Each look was an assemblage of contradiction: ruffled shirting peeking from under sharply cropped jackets, triple-layered silhouettes that evoked both masculinity and vulnerability. It was tailoring dislocated from function and rededicated to emotion.

There were moments of Victorian drama, Japanese folklore, and club-kid futurism—all threaded together with Kawakubo’s trademark refusal to conform.
If the clothes didn’t make it clear, the staging did: this was not a fashion show, but a rite. Set in an oppressive, airless concrete space likened to a temazcal sweat lodge, models emerged from the heat like high-fashion avatars.

Long black braided wigs swung past waists, recalling ancient ritual and modern performance in equal measure. A soundtrack of guttural chants and humming made the space feel less like a runway and more like a spiritual invocation.

Kawakubo’s stated inspiration—a shaman leading toward peace, love, and fraternity—was woven into every element. This was not about escapism, but transformation. Clothing became the medium through which new identities could be imagined, not just worn.

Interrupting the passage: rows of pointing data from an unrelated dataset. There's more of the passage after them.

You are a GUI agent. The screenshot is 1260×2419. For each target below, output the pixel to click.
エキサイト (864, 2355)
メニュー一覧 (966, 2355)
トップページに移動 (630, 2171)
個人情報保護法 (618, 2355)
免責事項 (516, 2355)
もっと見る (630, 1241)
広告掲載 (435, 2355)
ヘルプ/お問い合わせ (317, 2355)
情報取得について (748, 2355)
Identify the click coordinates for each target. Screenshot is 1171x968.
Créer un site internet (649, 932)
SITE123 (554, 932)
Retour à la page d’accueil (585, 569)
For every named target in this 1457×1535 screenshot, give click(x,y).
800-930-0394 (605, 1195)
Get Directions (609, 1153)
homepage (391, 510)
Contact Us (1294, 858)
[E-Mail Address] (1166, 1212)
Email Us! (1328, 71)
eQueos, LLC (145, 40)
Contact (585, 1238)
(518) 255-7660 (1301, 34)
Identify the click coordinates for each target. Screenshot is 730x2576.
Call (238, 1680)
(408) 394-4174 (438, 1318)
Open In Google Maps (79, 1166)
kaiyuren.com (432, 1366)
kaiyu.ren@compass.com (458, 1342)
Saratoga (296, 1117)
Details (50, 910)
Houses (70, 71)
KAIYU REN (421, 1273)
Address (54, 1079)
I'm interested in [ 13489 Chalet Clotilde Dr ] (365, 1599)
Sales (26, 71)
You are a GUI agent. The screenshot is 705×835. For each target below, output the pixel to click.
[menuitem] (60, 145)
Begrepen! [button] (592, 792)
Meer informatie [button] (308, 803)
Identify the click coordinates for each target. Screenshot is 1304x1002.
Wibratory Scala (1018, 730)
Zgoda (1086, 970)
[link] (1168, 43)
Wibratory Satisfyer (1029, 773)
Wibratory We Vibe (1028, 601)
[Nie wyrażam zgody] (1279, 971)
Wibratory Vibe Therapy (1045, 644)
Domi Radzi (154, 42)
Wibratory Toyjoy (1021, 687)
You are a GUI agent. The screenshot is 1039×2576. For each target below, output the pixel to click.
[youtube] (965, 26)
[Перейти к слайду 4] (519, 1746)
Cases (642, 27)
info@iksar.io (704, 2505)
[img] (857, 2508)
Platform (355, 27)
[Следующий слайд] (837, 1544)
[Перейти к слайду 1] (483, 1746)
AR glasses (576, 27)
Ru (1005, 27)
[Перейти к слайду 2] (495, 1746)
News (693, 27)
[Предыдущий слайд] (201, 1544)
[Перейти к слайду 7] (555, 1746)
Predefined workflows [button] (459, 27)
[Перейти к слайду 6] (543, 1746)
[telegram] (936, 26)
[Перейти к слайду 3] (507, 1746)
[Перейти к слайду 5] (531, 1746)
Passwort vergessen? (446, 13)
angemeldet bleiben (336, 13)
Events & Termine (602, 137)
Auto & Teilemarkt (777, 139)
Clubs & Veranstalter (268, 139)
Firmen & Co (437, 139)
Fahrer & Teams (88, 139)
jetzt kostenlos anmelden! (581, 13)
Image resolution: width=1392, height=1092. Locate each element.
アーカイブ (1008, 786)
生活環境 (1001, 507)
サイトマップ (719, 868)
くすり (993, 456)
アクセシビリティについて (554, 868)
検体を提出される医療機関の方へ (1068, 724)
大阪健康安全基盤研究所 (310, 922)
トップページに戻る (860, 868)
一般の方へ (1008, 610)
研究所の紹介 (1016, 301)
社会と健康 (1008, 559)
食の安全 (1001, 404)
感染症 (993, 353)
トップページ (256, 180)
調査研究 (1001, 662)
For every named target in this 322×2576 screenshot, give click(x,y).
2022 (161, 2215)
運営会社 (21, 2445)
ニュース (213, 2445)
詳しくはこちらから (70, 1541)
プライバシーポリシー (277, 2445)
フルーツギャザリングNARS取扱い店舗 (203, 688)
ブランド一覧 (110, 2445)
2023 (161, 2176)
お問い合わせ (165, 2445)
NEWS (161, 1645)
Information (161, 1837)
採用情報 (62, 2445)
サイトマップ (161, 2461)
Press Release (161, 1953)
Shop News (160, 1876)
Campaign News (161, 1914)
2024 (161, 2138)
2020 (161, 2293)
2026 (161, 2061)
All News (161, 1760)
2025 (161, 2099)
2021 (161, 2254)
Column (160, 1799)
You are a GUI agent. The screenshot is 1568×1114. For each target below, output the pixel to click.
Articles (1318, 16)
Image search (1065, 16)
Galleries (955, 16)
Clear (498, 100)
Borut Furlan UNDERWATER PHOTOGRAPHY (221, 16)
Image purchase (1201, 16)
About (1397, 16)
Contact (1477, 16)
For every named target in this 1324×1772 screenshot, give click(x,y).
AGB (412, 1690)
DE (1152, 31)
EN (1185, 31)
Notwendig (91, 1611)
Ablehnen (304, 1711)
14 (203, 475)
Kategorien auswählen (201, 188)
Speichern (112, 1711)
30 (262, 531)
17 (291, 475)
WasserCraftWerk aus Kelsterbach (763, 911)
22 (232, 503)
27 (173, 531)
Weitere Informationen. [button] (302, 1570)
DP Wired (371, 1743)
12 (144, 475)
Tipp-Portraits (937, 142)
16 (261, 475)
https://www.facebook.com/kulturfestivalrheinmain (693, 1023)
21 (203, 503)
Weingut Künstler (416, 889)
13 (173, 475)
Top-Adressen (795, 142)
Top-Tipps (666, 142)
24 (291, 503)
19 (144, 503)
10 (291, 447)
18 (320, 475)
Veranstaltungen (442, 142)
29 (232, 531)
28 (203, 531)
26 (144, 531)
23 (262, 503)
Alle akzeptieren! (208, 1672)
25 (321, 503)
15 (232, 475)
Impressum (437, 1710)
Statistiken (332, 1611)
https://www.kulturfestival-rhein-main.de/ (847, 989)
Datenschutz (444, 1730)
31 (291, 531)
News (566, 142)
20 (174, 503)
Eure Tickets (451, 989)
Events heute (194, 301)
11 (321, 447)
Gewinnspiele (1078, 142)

Layering was a commanding presence. Cropped blazers cloaked ruffled shirting, which spilled over kilts and voluminous pleated trousers. Garments were less worn than stacked, as though the body beneath required shielding or expression—or both.
Exo-garments in dense polycotton drill gave looks a cocooned silhouette, simultaneously severe and comforting.
Some jackets appeared disassembled mid-process, frozen in the act of being put on or taken off. This liminal quality—suspended between states—echoed the show’s metaphysical theme: clothing for those in transit between identities, cultures, or spiritual planes.